**Work order**. Go to the line with "You are a computer-use" in the records below, then output it and each following line exactly, up to and including the line with "490x376 pixels.". Skip pictures and add nothing.

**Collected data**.

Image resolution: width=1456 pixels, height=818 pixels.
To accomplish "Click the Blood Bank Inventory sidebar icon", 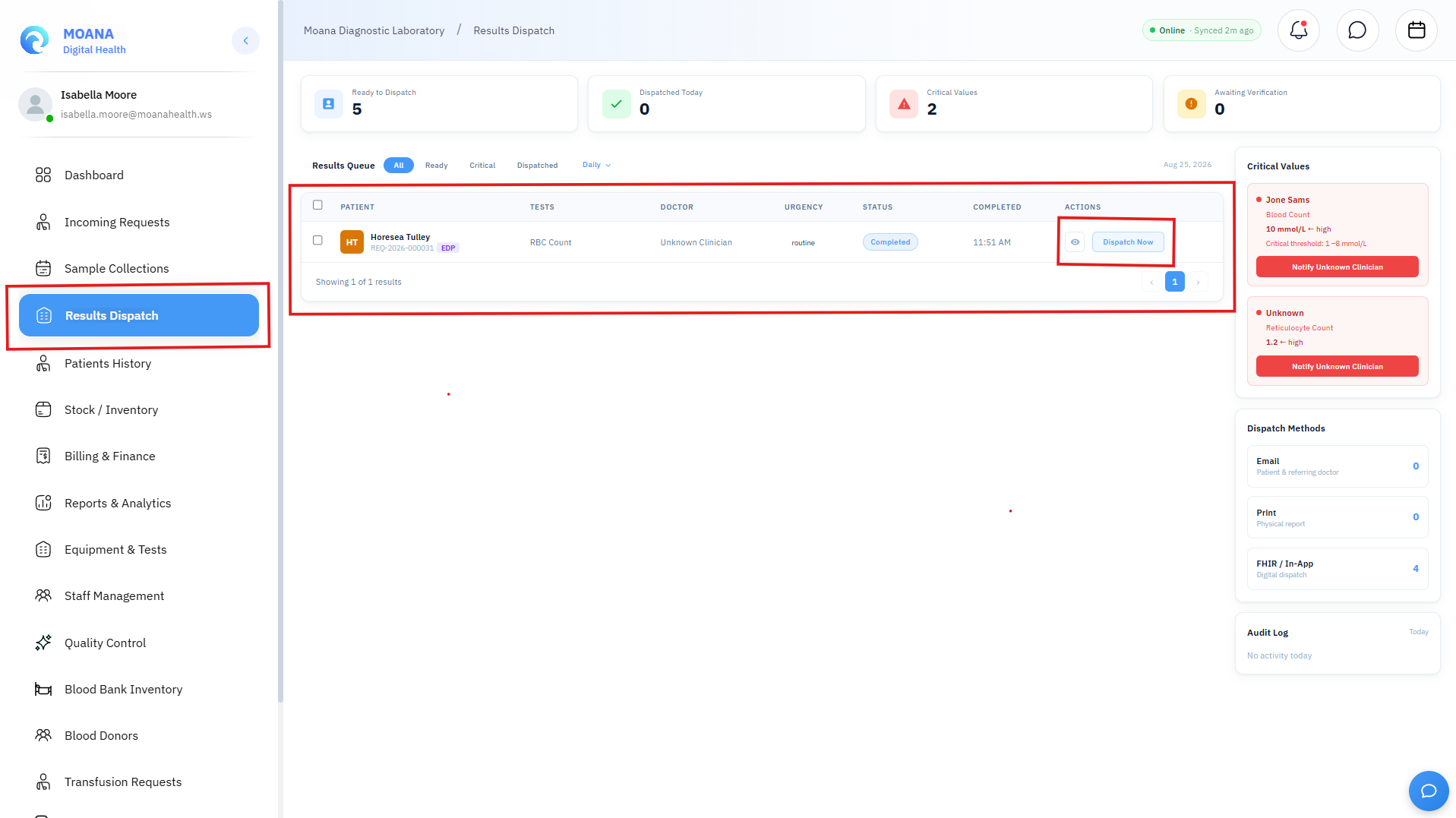I will pos(43,690).
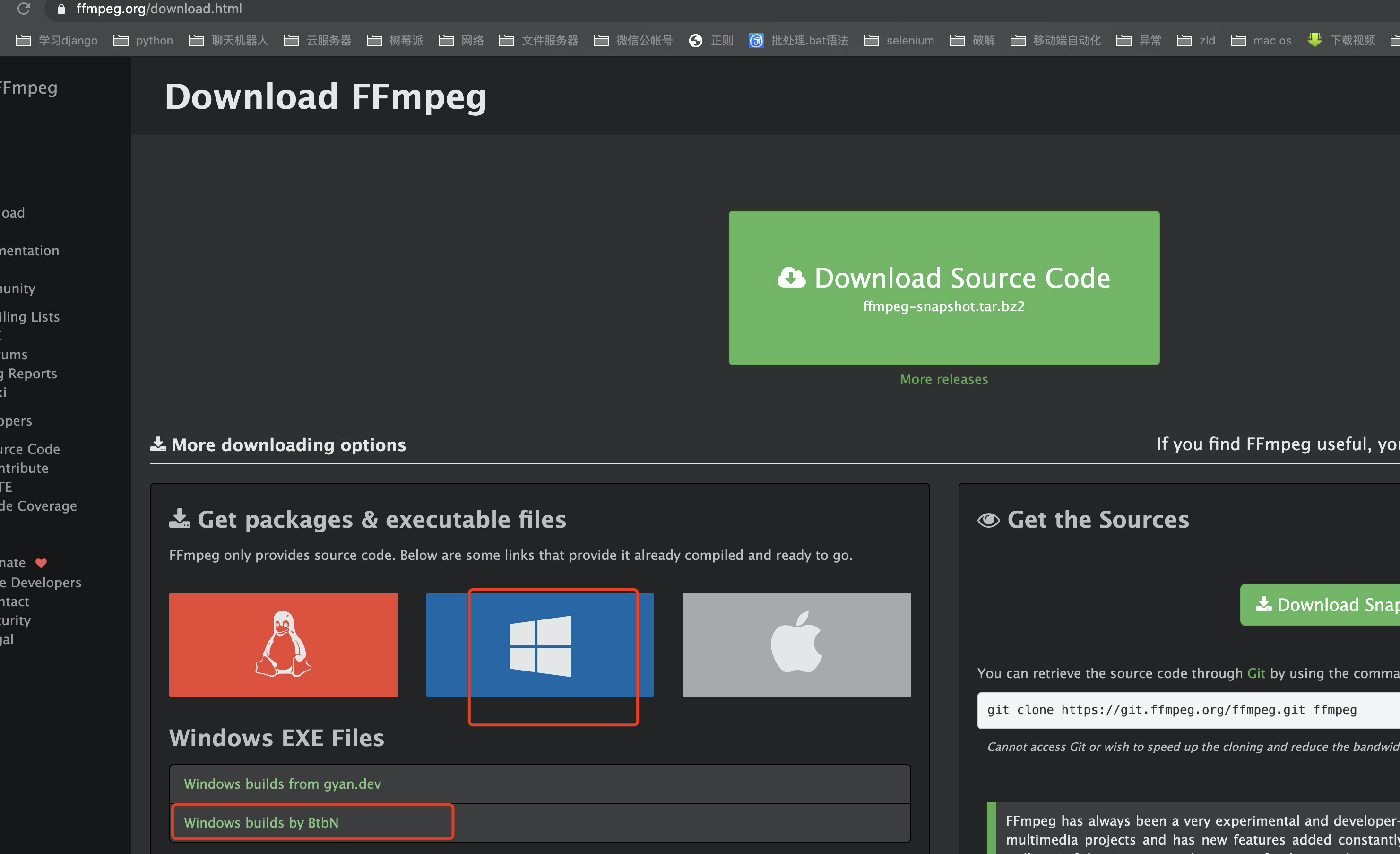1400x854 pixels.
Task: Click the eye icon for Get the Sources
Action: point(988,519)
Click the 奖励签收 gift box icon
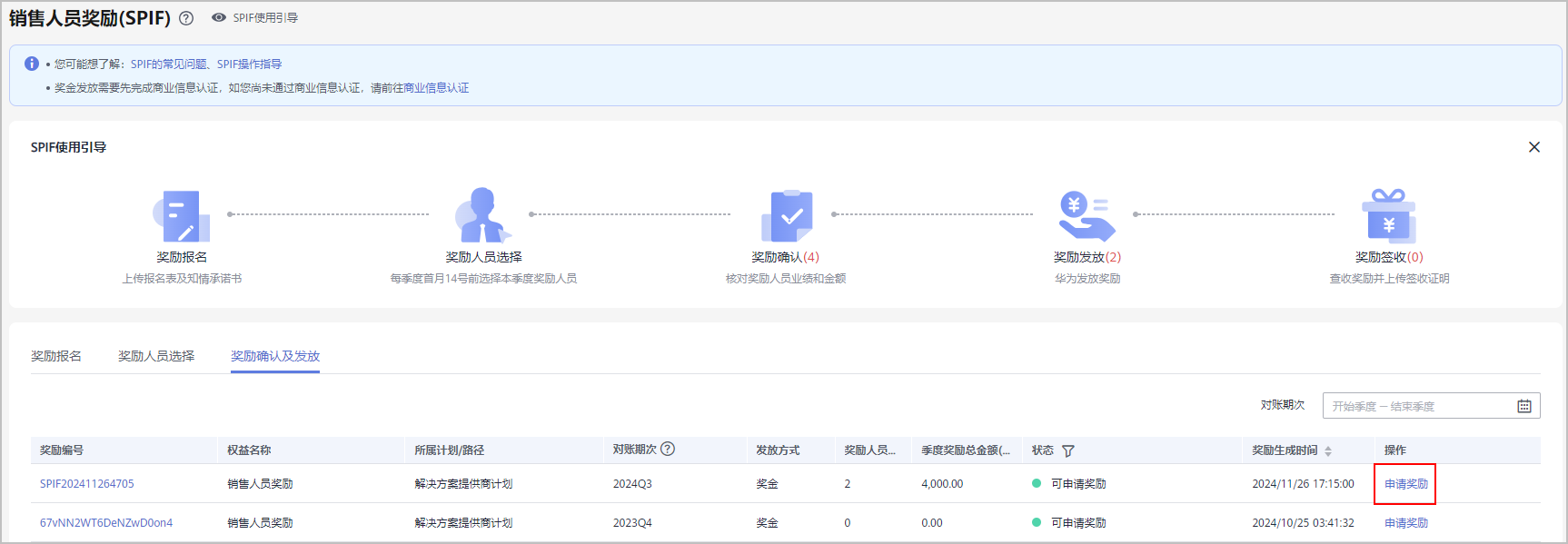 point(1388,215)
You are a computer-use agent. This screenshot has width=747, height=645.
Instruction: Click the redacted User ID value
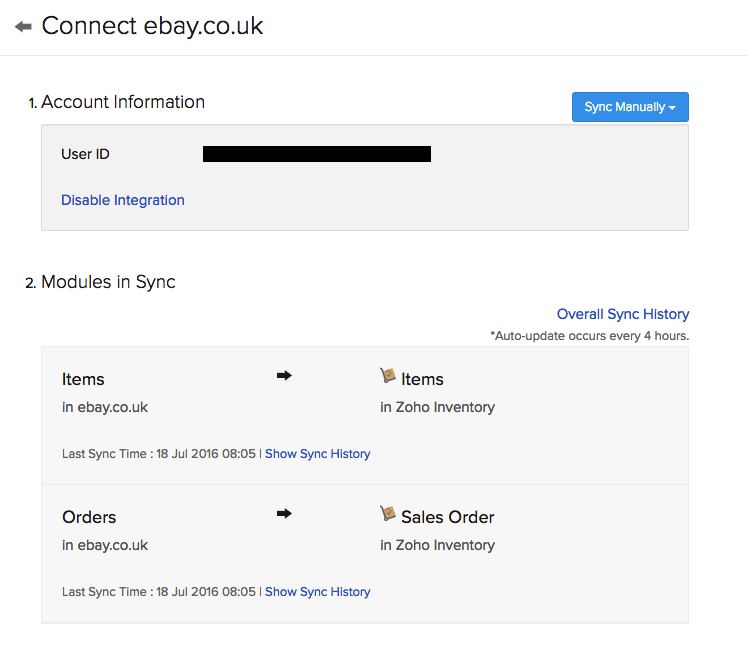pyautogui.click(x=317, y=154)
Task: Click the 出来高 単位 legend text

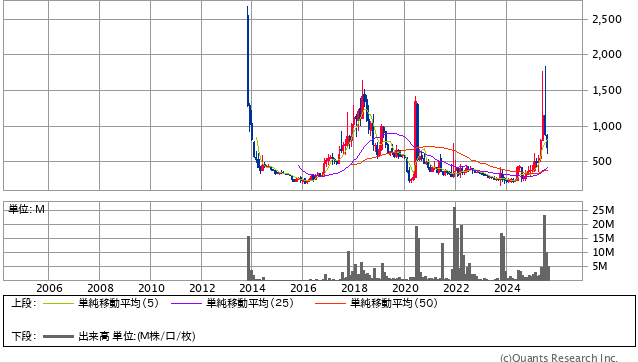Action: click(x=137, y=336)
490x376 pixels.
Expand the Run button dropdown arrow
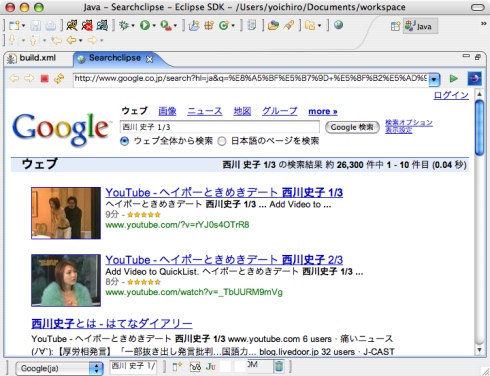pyautogui.click(x=154, y=26)
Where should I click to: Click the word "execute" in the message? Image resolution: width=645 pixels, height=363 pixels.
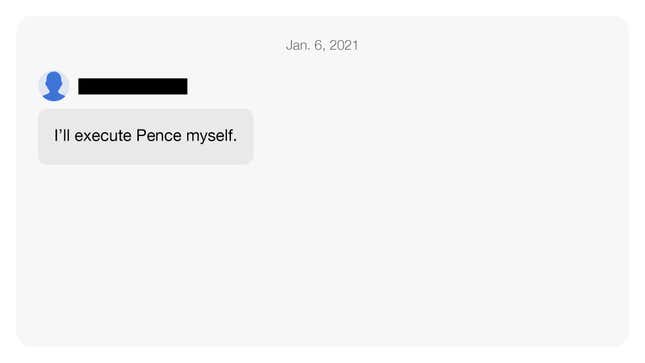pyautogui.click(x=103, y=135)
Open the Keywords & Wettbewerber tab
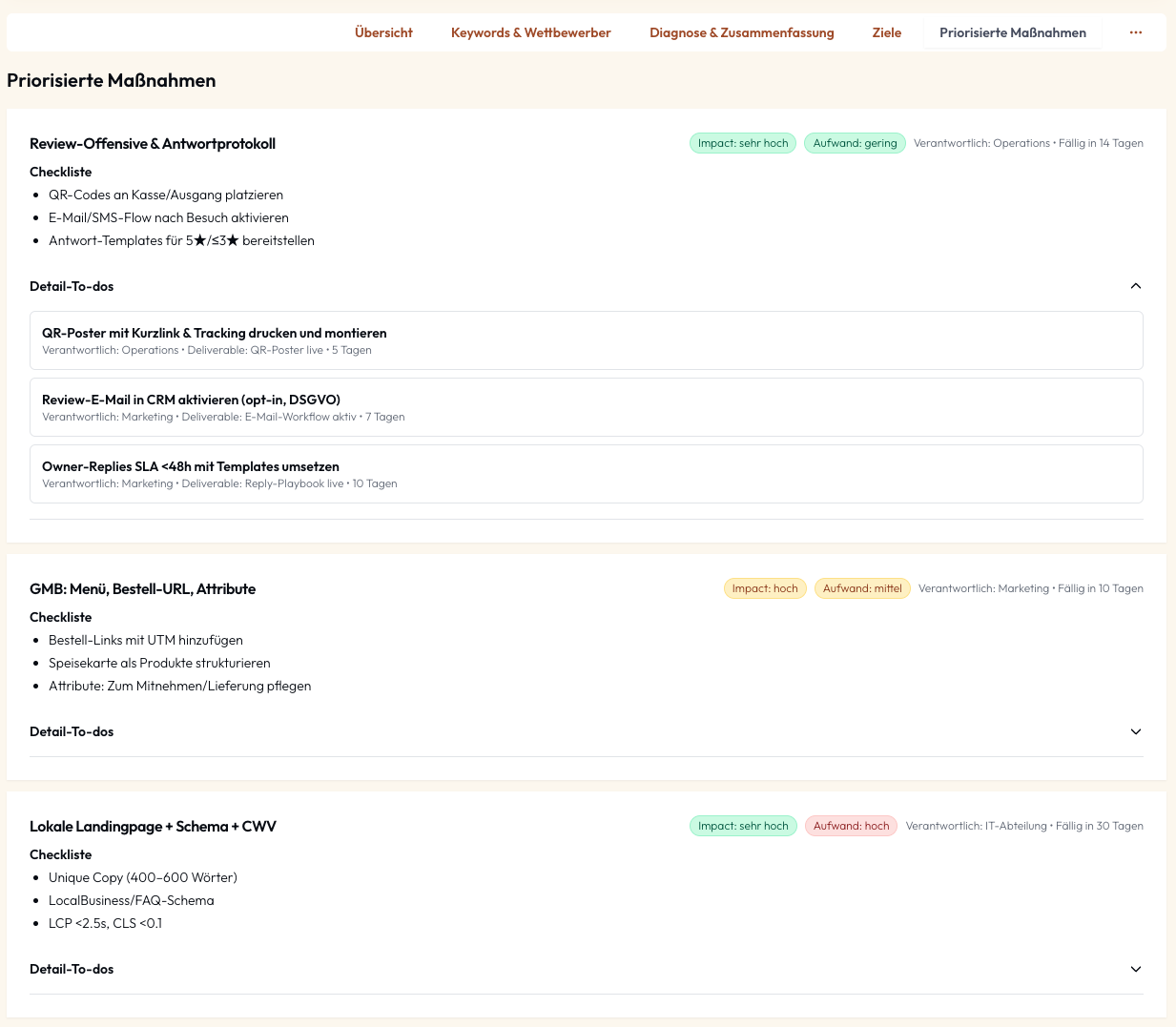The image size is (1176, 1027). 531,31
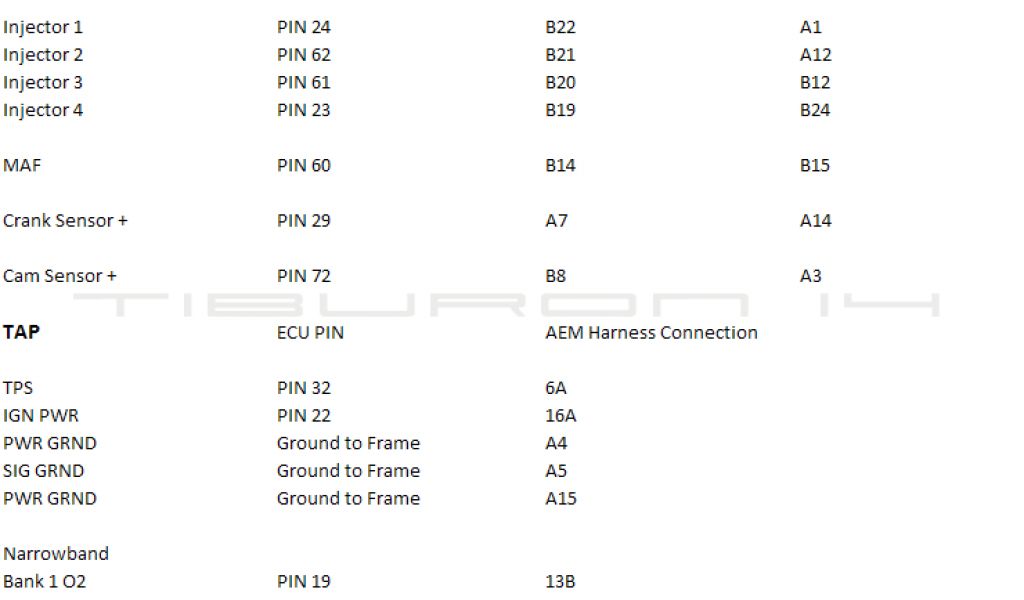Image resolution: width=1024 pixels, height=600 pixels.
Task: Select the Bank 1 O2 row label
Action: coord(44,581)
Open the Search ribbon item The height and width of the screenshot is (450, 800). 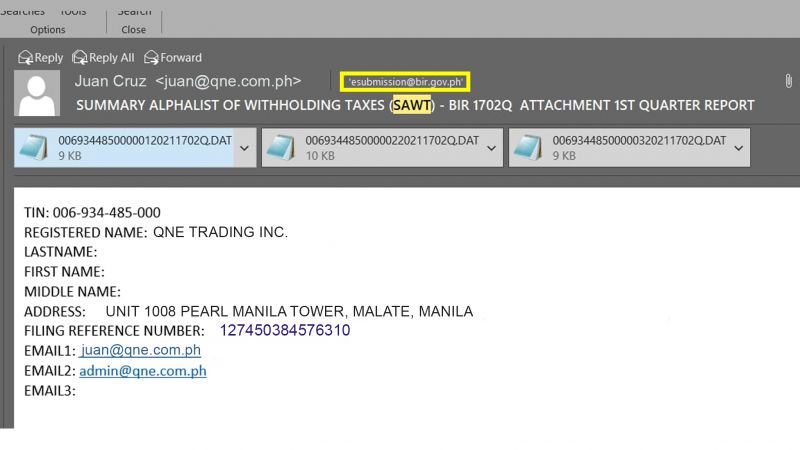point(134,11)
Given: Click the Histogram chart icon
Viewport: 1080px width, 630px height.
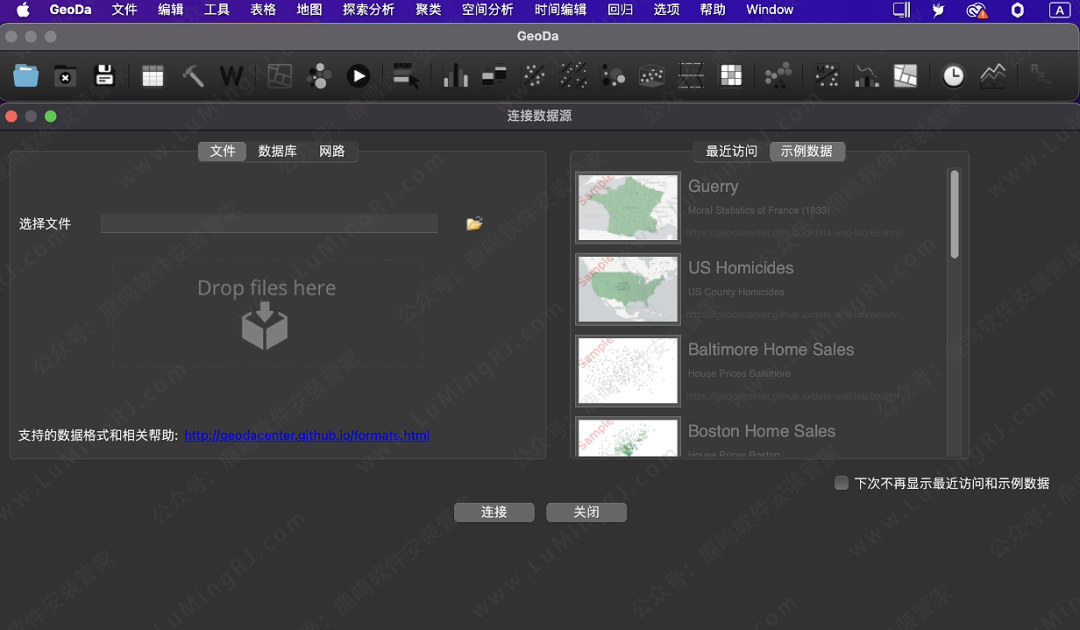Looking at the screenshot, I should [x=455, y=76].
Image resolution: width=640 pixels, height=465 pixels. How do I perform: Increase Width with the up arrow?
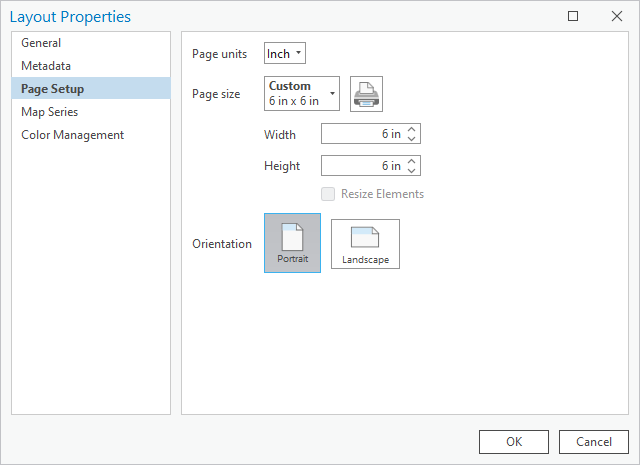(411, 129)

**Written answer**.
You are a computer-use agent. This screenshot has width=747, height=645.
Instruction: Click the redacted User ID value
pyautogui.click(x=317, y=154)
Task: Click the 出来高 単位 legend text

Action: click(x=137, y=336)
490x376 pixels.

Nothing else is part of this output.